### [Data extracted from a collection]
-----

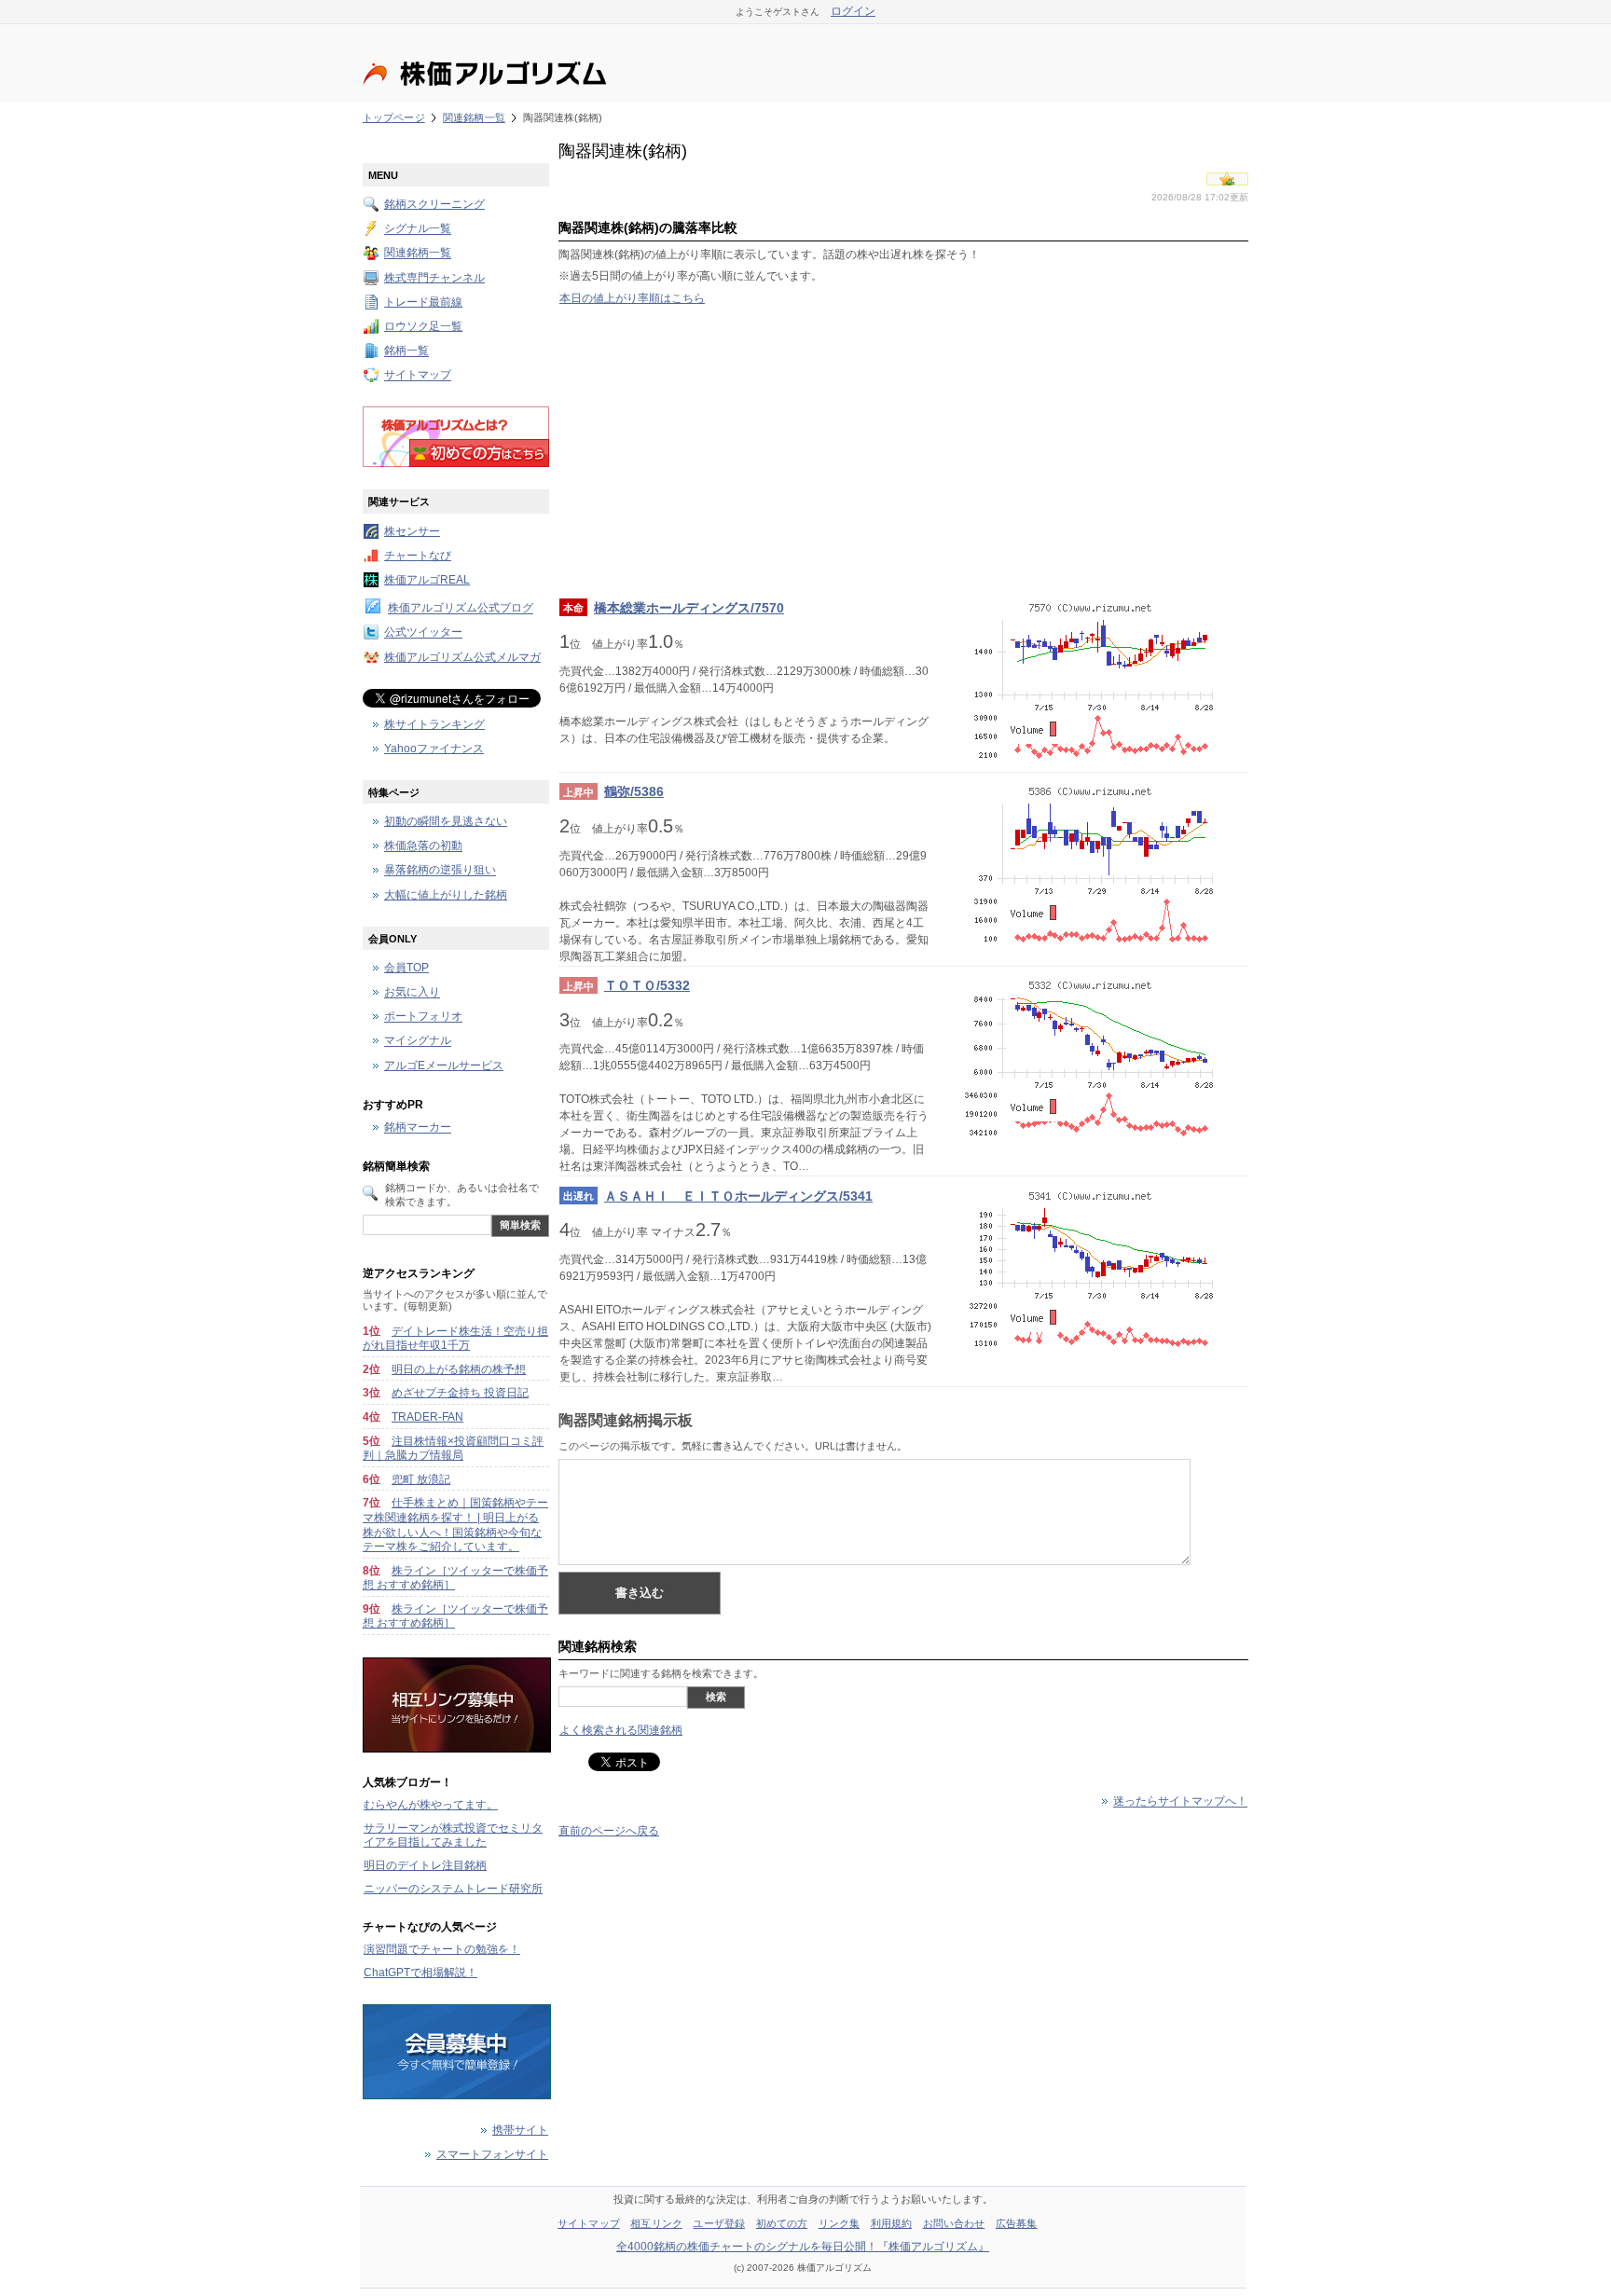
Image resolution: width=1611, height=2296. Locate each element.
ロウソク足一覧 (423, 326)
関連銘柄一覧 (474, 117)
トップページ (394, 117)
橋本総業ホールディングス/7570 (689, 607)
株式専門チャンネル (434, 277)
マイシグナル (417, 1041)
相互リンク (656, 2223)
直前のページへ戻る (608, 1830)
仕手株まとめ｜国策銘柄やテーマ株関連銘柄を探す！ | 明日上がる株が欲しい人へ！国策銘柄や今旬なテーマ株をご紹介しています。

-----

### [Problem]
Take each line from the records and copy it unchanged, leaving images out.

### [Answer to the problem]
Image resolution: width=1611, height=2296. Locate each element.
ロウソク足一覧 (423, 326)
関連銘柄一覧 (474, 117)
トップページ (394, 117)
橋本総業ホールディングス/7570 (689, 607)
株式専門チャンネル (434, 277)
マイシグナル (417, 1041)
相互リンク (656, 2223)
直前のページへ戻る (608, 1830)
仕手株まとめ｜国策銘柄やテーマ株関連銘柄を探す！ | 明日上がる株が欲しい人へ！国策銘柄や今旬なテーマ株をご紹介しています。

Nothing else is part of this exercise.